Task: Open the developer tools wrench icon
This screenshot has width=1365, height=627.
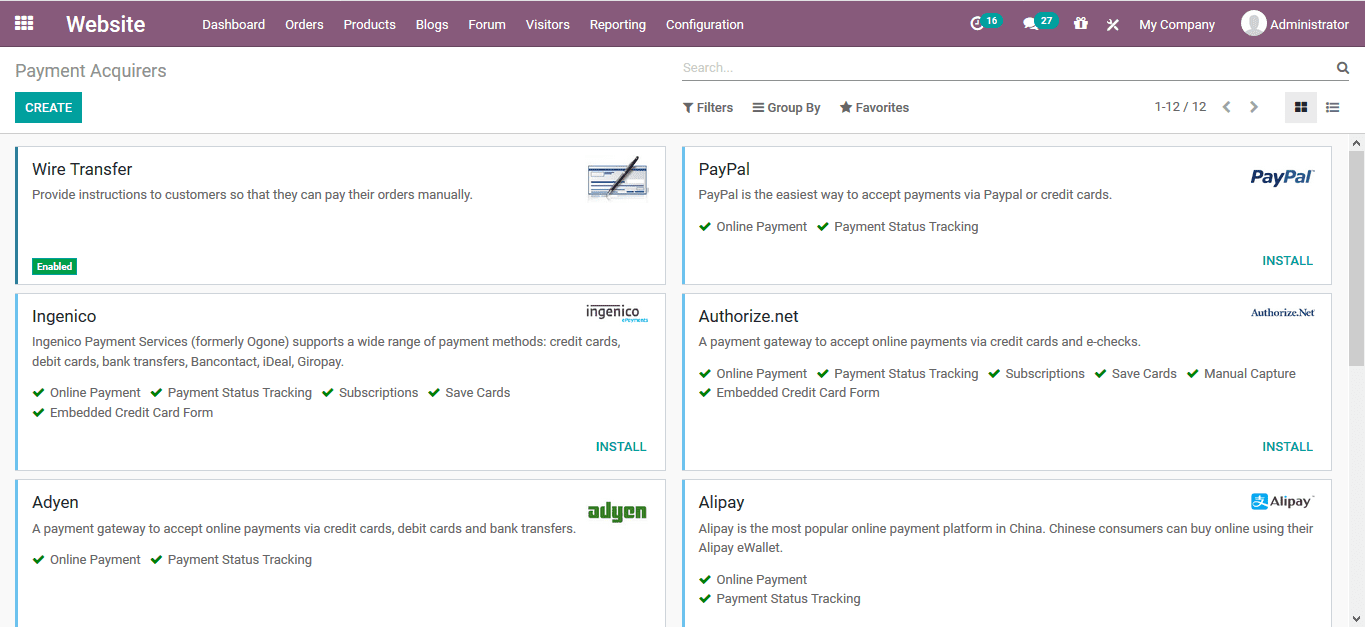Action: point(1112,24)
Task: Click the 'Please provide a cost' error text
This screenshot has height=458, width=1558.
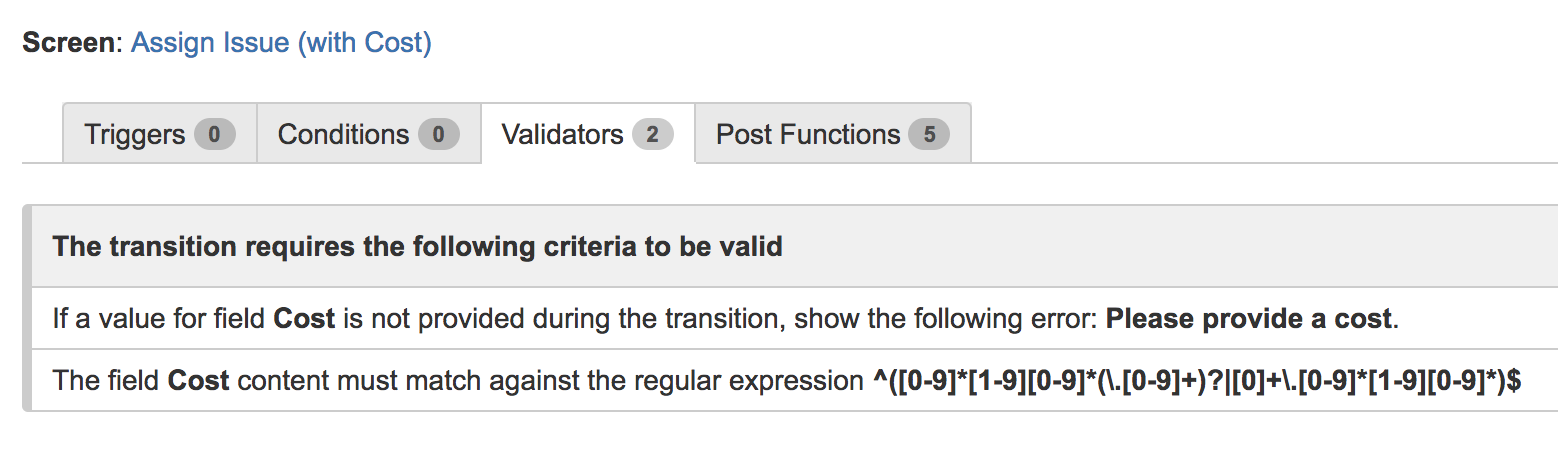Action: click(x=1249, y=319)
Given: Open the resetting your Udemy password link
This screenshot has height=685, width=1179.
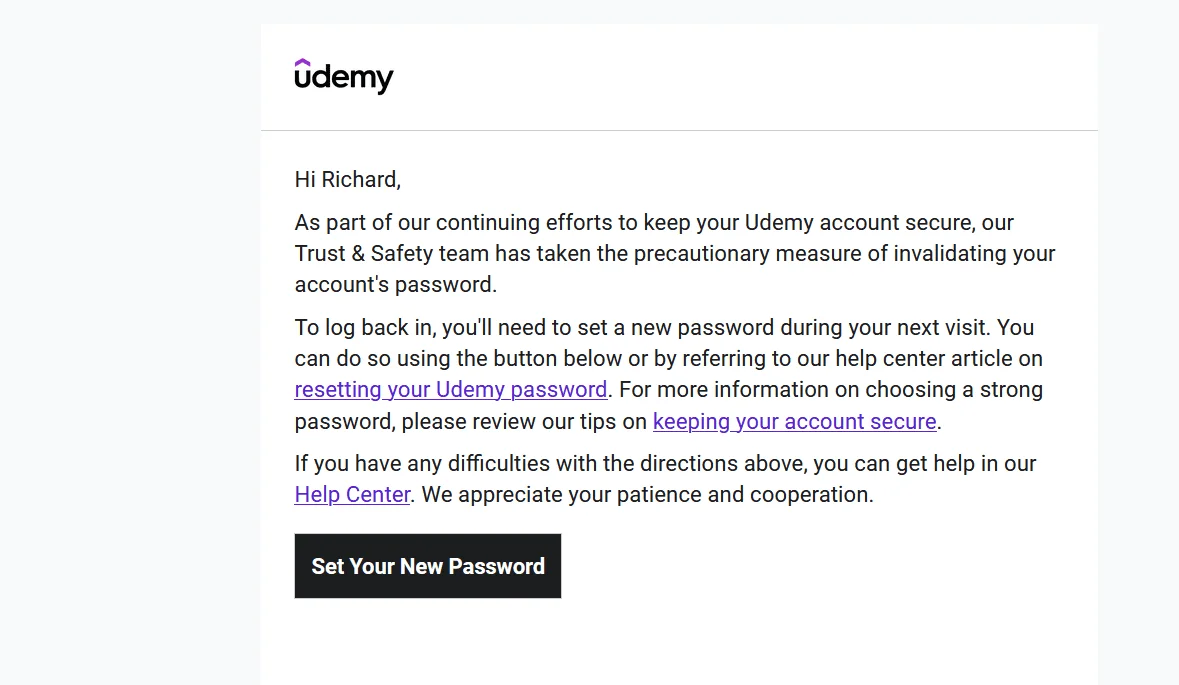Looking at the screenshot, I should [x=450, y=389].
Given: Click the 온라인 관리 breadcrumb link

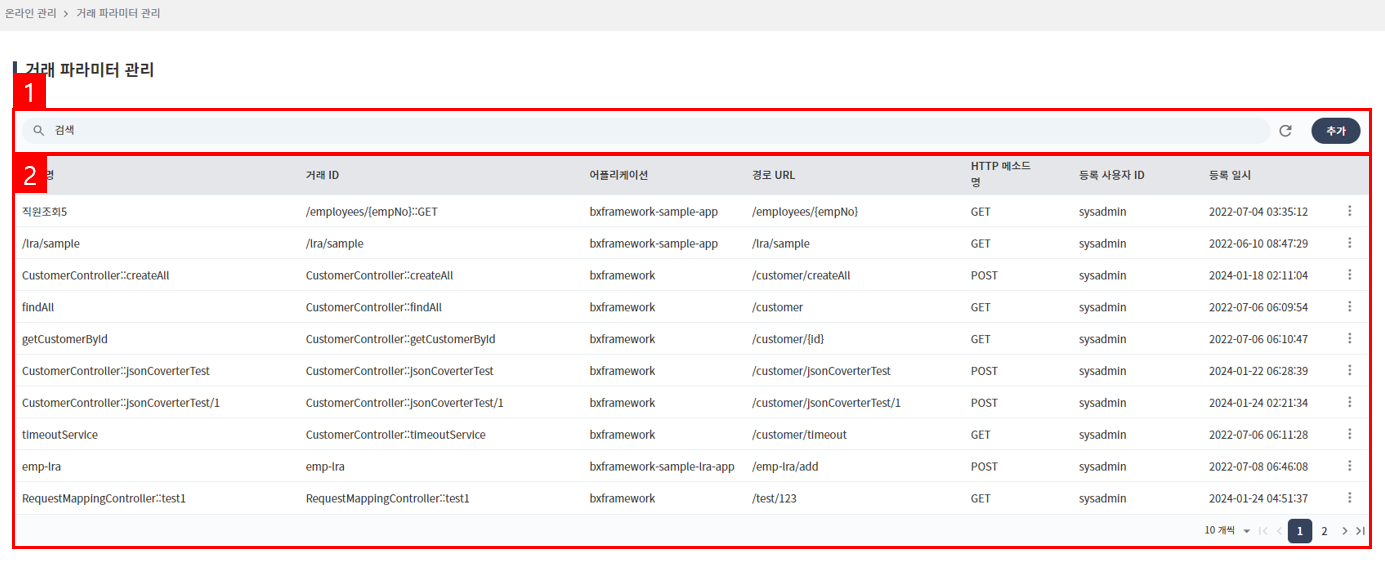Looking at the screenshot, I should click(32, 14).
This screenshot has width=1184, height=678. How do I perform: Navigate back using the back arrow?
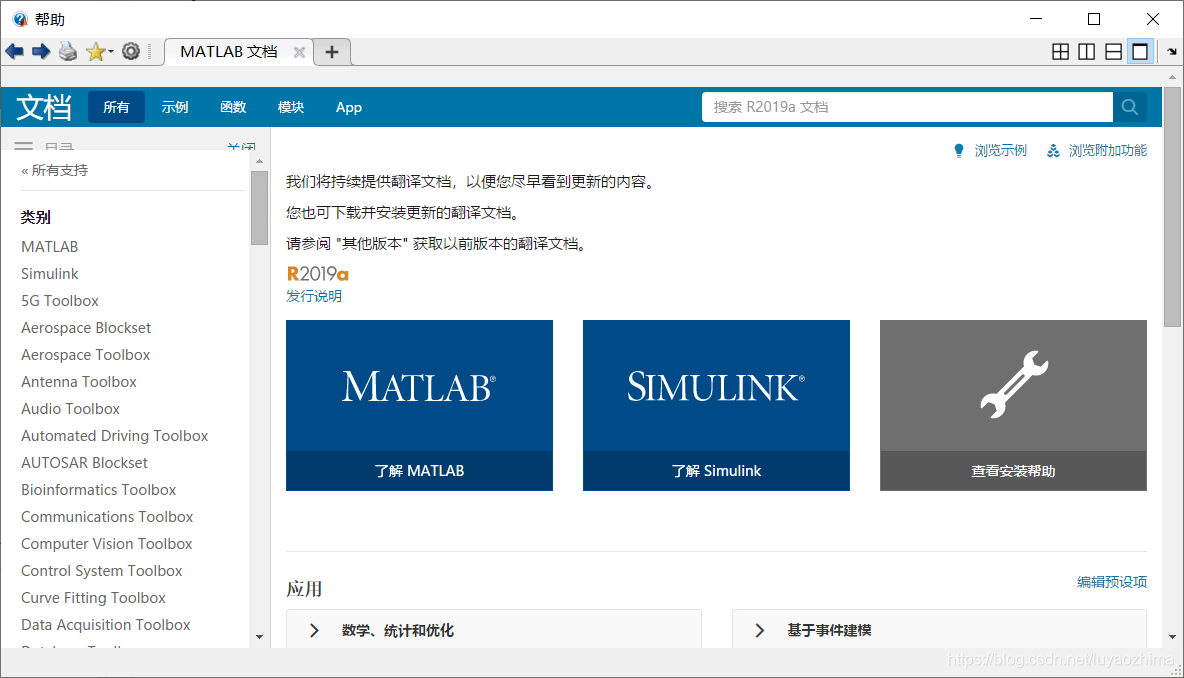click(x=15, y=51)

Task to carry out
Could you render all the rows above as a two-column CSV with the columns instruction and action, one line per row, holding its request text and its answer with each in a single quoted field and any line breaks turned into spaces? Leave the pictures out.

Task output
instruction,action
"Task: Open the developer tools wrench icon This screenshot has width=1365, height=627.","Action: point(1112,24)"
"Task: Click the 'Please provide a cost' error text This screenshot has height=458, width=1558.","Action: click(x=1249, y=319)"
"Given: Open the resetting your Udemy password link This screenshot has height=685, width=1179.","Looking at the screenshot, I should [x=450, y=389]."
"Given: Click the 온라인 관리 breadcrumb link","Looking at the screenshot, I should click(32, 14)."
"This screenshot has width=1184, height=678. How do I perform: Navigate back using the back arrow?","click(x=15, y=51)"